**WORK INSTRUCTIONS:** Your answer should consist of the lines holding "bell", copied from the material below.

**LISTED RECORDS:**
------------------------
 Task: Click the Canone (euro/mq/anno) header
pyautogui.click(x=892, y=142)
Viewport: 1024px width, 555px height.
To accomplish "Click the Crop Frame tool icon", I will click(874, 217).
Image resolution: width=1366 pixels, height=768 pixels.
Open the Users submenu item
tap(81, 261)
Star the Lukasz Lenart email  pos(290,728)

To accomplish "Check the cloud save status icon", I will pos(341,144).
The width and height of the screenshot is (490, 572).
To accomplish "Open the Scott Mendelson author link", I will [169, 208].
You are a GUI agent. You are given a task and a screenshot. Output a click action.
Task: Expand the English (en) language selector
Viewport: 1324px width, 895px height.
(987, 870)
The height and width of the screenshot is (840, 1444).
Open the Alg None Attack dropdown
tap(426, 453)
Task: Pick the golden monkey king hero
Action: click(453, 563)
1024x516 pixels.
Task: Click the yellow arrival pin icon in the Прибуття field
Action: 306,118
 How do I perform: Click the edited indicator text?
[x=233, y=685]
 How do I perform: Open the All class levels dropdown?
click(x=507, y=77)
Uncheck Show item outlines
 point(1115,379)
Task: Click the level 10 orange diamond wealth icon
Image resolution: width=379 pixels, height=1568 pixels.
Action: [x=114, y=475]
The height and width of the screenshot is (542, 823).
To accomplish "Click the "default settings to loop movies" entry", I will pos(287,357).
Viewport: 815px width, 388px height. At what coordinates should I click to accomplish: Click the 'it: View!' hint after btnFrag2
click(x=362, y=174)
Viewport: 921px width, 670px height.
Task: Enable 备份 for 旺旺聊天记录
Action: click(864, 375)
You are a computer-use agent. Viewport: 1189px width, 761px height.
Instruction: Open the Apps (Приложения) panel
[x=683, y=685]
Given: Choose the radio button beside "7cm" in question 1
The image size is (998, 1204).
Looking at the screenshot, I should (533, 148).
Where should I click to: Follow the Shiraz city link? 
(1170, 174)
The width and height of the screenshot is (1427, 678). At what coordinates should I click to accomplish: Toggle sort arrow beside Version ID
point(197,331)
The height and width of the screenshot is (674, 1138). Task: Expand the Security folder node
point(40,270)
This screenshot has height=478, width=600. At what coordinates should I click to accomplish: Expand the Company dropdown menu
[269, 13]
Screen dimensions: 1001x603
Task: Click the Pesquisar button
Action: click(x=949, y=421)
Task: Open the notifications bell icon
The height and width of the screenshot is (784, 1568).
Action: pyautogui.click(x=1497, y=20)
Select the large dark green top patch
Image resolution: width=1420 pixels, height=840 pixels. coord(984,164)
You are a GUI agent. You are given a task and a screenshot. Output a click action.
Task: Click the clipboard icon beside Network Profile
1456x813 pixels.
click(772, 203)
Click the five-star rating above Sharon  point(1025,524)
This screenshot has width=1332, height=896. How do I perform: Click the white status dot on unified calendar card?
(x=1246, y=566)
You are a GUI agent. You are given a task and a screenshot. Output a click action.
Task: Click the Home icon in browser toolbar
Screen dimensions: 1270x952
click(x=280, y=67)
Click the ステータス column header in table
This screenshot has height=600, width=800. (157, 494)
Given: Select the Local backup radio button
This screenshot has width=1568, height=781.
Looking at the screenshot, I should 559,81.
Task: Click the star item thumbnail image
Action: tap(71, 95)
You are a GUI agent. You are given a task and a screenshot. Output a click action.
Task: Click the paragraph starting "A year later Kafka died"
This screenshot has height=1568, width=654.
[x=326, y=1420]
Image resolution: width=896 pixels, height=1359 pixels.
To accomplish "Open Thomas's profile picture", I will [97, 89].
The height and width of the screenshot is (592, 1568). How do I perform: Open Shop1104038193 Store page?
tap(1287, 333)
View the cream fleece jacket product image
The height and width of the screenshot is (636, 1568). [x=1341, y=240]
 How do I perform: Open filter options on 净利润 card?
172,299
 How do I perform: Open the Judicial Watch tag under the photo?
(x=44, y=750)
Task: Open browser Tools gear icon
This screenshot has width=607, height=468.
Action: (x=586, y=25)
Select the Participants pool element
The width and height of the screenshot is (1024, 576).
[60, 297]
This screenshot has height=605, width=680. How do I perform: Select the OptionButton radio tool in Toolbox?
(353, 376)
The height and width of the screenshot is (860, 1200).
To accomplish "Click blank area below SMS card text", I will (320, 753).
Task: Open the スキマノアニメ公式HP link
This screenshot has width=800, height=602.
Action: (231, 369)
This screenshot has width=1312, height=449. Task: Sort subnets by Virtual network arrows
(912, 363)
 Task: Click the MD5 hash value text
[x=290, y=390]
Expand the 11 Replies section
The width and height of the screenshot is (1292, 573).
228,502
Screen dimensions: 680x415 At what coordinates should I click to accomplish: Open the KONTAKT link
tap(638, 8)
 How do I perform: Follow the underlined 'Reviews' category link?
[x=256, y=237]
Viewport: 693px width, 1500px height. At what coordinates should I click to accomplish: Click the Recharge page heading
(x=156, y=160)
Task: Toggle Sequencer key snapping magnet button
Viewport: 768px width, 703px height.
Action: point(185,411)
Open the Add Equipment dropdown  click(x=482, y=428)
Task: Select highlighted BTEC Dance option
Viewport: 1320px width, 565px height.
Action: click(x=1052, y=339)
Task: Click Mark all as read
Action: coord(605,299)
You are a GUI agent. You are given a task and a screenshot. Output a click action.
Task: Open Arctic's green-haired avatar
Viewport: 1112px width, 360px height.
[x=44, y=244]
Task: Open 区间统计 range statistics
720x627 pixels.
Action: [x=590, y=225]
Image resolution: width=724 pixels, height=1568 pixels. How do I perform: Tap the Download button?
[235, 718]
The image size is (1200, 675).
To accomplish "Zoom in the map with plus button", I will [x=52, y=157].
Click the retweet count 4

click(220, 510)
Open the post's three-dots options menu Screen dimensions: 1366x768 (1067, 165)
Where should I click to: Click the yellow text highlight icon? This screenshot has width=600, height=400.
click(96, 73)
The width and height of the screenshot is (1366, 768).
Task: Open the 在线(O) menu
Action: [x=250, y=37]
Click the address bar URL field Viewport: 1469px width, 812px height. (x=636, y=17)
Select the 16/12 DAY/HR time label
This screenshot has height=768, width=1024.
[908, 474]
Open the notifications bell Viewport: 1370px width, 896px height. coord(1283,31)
------------------------
**TASK ANSWER:**
Task: Open the notifications bell icon
Open the notifications bell Viewport: 1370px width, 896px height. coord(1283,31)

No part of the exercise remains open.